→ **WHAT IS NEEDED**
Please reproduce these lines word for word, beginning at the line that contains "Click the browser home icon" and ending after the line that contains "Click the meteor".

→ **SUPPLIED MATERIAL**
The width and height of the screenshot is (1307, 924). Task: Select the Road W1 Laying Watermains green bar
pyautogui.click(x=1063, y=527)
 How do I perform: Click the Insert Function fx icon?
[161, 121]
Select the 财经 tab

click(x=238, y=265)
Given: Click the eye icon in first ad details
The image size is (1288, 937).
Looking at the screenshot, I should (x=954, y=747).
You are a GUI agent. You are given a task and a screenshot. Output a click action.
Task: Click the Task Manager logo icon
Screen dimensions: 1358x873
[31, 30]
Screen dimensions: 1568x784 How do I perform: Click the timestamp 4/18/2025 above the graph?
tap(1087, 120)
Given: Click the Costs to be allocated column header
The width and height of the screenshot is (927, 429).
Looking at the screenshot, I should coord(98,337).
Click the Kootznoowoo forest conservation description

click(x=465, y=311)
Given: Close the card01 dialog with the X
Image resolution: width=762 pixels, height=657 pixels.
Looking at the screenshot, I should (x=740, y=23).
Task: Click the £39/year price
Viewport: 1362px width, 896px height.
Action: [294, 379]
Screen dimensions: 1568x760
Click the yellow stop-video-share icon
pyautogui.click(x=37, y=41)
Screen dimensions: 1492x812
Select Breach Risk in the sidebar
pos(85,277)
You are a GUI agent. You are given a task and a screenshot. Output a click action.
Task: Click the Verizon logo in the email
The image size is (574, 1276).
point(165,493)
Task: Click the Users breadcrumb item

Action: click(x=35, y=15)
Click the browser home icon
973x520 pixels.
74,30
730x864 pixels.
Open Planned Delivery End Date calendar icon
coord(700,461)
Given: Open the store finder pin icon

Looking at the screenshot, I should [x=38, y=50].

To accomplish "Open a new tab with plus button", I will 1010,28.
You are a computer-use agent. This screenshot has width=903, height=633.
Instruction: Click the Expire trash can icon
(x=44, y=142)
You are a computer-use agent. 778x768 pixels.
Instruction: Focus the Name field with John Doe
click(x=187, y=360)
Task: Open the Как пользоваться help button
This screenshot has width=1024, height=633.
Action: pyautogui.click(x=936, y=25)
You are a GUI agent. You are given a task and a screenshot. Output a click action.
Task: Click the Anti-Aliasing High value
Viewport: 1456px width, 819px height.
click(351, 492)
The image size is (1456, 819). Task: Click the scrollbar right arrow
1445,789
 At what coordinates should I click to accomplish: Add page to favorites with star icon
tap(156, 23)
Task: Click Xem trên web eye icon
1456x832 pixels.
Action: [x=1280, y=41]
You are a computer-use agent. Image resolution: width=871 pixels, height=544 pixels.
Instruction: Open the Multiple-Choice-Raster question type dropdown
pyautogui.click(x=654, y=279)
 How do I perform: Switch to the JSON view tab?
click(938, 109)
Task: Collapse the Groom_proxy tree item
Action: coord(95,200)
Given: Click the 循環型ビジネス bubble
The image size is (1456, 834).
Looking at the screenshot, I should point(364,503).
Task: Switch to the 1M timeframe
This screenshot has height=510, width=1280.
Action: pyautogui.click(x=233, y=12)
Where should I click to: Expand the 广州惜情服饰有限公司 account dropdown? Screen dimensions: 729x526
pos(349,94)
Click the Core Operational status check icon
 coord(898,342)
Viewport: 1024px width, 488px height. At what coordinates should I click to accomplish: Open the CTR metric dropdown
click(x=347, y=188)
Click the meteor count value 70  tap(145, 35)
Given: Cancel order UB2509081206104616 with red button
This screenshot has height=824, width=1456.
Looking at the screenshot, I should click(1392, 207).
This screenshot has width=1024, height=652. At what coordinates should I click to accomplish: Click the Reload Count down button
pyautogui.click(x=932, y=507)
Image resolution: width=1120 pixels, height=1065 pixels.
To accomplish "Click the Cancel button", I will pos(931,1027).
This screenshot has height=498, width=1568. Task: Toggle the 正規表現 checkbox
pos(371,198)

→ **THE ANSWER**
Click the browser home icon
973x520 pixels.
74,30
730x864 pixels.
Open Planned Delivery End Date calendar icon
coord(700,461)
Given: Open the store finder pin icon

Looking at the screenshot, I should [x=38, y=50].

To accomplish "Open a new tab with plus button", I will 1010,28.
You are a computer-use agent. This screenshot has width=903, height=633.
Instruction: Click the Expire trash can icon
(x=44, y=142)
You are a computer-use agent. 778x768 pixels.
Instruction: Focus the Name field with John Doe
click(x=187, y=360)
Task: Open the Как пользоваться help button
This screenshot has width=1024, height=633.
Action: pyautogui.click(x=936, y=25)
You are a GUI agent. You are given a task and a screenshot. Output a click action.
Task: Click the Anti-Aliasing High value
Viewport: 1456px width, 819px height.
click(351, 492)
The image size is (1456, 819). Task: Click the scrollbar right arrow
1445,789
 At what coordinates should I click to accomplish: Add page to favorites with star icon
tap(156, 23)
Task: Click Xem trên web eye icon
1456x832 pixels.
Action: [x=1280, y=41]
You are a computer-use agent. Image resolution: width=871 pixels, height=544 pixels.
Instruction: Open the Multiple-Choice-Raster question type dropdown
pyautogui.click(x=654, y=279)
 How do I perform: Switch to the JSON view tab?
click(938, 109)
Task: Collapse the Groom_proxy tree item
Action: coord(95,200)
Given: Click the 循環型ビジネス bubble
The image size is (1456, 834).
Looking at the screenshot, I should point(364,503).
Task: Switch to the 1M timeframe
This screenshot has height=510, width=1280.
Action: pyautogui.click(x=233, y=12)
Where should I click to: Expand the 广州惜情服饰有限公司 account dropdown? Screen dimensions: 729x526
pos(349,94)
Click the Core Operational status check icon
 coord(898,342)
Viewport: 1024px width, 488px height. At what coordinates should I click to accomplish: Open the CTR metric dropdown
click(x=347, y=188)
Click the meteor count value 70  tap(145, 35)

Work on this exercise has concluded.